Exercise description — Across the entries below, how many lines contain the string "track"? Only the number is wanted.

[Saved data entries]
-=-=-

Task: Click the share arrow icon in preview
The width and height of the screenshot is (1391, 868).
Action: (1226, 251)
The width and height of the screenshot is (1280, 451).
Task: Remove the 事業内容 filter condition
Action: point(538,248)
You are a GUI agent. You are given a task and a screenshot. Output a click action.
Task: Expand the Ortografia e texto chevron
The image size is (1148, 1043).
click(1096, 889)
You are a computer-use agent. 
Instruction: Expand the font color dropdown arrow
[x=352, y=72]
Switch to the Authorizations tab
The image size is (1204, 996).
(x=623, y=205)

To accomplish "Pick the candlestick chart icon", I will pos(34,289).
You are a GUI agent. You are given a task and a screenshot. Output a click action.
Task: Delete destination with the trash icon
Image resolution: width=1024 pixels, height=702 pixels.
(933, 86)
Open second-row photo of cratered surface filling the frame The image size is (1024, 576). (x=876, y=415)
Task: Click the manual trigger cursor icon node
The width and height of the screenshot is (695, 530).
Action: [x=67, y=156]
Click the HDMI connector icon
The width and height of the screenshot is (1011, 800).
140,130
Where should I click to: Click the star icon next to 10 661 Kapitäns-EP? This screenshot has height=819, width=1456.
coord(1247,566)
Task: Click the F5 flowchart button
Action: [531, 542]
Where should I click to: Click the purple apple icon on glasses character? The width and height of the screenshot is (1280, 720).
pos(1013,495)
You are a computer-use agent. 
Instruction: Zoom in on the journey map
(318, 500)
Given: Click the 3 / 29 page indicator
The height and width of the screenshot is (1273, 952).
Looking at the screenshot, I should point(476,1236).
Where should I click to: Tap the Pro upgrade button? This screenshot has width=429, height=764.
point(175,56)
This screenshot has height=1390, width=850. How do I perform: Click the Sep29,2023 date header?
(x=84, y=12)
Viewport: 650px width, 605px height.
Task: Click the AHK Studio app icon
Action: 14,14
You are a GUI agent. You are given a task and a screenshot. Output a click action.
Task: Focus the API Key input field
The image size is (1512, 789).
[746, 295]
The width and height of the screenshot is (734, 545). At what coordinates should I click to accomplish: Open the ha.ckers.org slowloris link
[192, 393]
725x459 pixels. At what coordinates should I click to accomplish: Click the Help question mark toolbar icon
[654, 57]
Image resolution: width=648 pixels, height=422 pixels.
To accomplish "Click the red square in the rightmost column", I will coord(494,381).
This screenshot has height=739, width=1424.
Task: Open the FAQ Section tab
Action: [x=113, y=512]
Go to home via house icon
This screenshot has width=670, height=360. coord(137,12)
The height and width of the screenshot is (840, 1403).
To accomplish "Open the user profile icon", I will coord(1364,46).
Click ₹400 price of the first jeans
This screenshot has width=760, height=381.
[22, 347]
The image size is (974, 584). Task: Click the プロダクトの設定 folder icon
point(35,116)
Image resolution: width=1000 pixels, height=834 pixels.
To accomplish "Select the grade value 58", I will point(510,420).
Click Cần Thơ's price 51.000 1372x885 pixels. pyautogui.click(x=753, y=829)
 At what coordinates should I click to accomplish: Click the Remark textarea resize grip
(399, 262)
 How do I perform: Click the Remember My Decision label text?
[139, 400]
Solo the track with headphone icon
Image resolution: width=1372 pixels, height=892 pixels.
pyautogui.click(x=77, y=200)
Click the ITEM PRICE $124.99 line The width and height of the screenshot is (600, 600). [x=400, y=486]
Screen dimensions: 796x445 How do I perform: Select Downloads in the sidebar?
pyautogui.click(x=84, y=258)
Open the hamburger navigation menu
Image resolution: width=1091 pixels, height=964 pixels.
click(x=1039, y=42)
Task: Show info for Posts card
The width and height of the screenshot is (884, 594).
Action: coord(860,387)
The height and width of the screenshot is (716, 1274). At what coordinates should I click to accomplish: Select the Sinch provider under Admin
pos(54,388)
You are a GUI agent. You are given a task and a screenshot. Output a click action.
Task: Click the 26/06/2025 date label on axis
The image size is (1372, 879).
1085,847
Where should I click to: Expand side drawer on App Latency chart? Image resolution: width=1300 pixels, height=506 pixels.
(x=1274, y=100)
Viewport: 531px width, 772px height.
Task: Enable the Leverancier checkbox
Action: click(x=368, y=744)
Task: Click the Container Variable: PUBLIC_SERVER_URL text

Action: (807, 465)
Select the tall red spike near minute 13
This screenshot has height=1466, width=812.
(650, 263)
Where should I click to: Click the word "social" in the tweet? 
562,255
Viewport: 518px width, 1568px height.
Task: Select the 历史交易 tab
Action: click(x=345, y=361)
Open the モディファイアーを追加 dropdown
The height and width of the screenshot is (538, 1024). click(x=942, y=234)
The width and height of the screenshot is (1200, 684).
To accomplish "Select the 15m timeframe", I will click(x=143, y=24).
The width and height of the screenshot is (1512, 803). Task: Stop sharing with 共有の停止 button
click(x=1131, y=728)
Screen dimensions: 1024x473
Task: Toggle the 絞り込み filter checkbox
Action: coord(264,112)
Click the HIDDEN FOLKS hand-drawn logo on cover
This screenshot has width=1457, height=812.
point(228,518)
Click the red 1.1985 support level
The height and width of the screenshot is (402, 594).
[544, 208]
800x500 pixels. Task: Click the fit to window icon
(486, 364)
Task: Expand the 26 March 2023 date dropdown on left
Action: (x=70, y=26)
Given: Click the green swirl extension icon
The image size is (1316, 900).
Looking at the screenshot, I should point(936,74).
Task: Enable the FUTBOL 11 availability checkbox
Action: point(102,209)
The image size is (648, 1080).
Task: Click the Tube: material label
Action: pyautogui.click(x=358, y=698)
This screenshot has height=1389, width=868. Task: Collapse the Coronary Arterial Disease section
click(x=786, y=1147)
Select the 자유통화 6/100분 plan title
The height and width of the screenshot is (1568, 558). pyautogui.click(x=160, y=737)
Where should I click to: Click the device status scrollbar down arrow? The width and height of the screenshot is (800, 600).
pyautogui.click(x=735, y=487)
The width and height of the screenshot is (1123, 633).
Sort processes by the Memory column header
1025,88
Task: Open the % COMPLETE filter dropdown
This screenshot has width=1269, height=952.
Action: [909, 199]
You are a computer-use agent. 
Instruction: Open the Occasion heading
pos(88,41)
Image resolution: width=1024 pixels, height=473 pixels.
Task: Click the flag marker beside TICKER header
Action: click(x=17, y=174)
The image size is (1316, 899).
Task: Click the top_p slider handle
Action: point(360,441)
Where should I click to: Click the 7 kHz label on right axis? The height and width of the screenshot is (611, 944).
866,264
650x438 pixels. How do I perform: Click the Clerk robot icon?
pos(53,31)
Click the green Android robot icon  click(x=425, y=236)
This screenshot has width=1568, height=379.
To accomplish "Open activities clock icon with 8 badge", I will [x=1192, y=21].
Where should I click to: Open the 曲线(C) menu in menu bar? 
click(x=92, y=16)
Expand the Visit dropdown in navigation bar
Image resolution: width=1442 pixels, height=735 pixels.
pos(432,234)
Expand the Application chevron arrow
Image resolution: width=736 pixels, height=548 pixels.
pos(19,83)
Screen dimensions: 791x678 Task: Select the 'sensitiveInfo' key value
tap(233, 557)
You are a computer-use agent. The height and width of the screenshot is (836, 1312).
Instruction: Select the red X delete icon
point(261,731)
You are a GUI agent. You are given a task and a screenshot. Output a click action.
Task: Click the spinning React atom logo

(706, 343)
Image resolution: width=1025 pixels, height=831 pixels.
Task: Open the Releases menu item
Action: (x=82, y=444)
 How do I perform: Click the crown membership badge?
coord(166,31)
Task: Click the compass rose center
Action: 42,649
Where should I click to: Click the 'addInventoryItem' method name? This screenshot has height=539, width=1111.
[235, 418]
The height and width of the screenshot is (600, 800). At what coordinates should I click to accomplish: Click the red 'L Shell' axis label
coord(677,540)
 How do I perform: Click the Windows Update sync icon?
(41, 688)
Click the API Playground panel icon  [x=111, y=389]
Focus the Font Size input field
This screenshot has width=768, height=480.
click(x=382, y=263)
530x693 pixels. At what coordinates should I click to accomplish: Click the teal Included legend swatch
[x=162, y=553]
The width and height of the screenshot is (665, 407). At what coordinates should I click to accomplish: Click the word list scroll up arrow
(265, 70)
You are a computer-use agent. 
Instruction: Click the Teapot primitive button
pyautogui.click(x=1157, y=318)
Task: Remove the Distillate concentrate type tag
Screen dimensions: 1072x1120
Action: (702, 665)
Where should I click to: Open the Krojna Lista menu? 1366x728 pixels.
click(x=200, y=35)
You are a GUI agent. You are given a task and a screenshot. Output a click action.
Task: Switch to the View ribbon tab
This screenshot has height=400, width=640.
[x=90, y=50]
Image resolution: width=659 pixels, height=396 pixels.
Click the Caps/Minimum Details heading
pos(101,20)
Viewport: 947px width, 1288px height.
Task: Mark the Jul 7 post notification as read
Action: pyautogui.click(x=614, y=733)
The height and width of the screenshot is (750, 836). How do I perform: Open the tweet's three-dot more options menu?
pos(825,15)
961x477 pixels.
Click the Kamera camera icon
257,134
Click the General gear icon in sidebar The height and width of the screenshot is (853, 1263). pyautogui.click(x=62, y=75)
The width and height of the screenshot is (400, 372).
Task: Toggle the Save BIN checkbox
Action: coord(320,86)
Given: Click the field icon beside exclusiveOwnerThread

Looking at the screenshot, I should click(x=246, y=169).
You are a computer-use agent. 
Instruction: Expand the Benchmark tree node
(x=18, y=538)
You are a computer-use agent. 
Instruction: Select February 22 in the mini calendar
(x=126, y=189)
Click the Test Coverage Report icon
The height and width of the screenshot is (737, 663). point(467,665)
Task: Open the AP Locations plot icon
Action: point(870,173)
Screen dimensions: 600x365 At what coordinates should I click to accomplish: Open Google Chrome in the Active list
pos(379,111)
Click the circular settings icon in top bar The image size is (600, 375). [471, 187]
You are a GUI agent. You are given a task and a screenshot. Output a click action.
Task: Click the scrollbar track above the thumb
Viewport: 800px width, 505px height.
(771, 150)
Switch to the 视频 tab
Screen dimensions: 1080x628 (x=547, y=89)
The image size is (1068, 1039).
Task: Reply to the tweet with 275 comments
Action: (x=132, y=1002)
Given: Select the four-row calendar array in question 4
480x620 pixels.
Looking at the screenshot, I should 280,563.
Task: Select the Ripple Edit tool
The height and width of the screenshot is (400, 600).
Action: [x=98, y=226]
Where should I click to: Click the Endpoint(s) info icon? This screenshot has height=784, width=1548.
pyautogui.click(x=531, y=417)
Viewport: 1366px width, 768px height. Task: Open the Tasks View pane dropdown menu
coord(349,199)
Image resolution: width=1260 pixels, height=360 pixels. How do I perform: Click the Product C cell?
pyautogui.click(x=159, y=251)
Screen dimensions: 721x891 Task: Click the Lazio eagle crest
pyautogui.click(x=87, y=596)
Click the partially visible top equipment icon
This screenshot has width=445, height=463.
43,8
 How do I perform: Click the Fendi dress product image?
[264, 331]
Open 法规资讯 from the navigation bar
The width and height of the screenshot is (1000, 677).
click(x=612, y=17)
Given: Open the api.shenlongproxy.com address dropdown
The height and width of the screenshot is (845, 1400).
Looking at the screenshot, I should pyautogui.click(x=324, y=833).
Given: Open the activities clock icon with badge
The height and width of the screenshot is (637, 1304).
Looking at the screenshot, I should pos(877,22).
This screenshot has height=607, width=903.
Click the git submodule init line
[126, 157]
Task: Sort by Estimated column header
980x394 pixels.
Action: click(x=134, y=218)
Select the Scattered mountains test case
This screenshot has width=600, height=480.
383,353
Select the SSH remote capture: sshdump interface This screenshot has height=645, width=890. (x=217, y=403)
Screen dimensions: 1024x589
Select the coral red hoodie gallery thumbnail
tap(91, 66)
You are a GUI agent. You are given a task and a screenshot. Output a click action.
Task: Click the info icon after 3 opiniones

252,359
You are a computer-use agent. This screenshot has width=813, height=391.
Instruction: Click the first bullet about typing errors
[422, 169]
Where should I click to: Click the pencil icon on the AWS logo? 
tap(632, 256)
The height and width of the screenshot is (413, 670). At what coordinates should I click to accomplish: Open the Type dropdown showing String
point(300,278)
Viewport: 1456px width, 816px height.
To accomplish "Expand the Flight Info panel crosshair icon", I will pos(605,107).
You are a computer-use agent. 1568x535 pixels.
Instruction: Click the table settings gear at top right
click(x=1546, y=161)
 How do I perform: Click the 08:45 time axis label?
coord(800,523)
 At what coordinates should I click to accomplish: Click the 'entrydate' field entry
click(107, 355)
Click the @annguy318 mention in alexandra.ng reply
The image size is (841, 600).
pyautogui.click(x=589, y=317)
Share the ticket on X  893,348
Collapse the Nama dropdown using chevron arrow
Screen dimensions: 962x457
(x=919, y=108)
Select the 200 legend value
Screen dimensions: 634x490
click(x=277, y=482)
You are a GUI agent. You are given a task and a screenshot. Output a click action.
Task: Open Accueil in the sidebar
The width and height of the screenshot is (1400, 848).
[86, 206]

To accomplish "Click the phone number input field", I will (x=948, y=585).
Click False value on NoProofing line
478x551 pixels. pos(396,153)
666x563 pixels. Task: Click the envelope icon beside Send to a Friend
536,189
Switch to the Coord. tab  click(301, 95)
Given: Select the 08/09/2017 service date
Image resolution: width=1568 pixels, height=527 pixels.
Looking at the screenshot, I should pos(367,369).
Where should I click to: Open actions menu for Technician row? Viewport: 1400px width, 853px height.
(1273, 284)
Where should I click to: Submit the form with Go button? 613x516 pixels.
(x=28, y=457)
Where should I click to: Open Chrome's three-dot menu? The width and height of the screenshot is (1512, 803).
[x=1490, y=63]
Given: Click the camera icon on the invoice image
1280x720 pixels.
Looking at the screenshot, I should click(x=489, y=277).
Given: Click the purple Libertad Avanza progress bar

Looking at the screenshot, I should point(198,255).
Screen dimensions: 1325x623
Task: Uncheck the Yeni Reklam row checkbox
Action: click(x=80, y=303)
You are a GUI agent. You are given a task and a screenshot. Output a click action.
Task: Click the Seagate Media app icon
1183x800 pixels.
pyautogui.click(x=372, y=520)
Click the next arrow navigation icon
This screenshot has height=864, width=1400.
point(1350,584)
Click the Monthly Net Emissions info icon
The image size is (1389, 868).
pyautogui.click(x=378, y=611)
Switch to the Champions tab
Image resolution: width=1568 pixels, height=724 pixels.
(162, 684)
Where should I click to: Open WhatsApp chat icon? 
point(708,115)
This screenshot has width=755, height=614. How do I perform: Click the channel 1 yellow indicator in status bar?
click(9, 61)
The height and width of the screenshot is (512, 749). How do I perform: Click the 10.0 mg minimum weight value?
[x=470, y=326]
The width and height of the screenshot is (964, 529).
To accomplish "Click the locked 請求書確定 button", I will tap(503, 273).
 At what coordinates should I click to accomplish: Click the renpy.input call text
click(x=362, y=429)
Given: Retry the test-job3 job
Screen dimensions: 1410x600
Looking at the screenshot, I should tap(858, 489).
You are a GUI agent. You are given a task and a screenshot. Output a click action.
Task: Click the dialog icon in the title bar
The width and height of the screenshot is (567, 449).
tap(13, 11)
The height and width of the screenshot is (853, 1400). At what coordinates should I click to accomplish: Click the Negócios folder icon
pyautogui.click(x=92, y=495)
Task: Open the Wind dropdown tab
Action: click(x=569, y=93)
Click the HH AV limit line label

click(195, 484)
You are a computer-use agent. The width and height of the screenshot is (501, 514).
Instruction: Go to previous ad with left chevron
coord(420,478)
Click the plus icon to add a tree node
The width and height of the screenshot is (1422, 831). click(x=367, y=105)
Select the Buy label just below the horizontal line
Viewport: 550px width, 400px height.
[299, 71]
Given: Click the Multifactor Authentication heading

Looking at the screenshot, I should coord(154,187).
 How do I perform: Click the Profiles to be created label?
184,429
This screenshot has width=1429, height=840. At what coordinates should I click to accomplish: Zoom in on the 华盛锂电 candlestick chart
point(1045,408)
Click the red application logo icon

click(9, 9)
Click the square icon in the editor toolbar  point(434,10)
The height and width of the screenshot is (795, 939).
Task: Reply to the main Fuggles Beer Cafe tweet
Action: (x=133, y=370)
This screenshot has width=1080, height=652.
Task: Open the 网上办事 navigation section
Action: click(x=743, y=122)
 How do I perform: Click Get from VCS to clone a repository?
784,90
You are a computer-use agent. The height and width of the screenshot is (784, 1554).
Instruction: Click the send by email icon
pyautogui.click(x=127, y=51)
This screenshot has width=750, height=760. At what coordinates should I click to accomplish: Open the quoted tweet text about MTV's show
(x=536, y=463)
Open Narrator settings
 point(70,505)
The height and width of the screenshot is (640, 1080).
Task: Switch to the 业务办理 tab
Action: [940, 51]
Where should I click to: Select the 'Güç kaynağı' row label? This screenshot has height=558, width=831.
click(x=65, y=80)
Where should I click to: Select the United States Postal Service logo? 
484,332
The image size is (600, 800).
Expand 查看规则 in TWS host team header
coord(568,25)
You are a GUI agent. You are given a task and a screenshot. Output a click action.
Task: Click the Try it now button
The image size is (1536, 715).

-=-=-

Result of this task — 2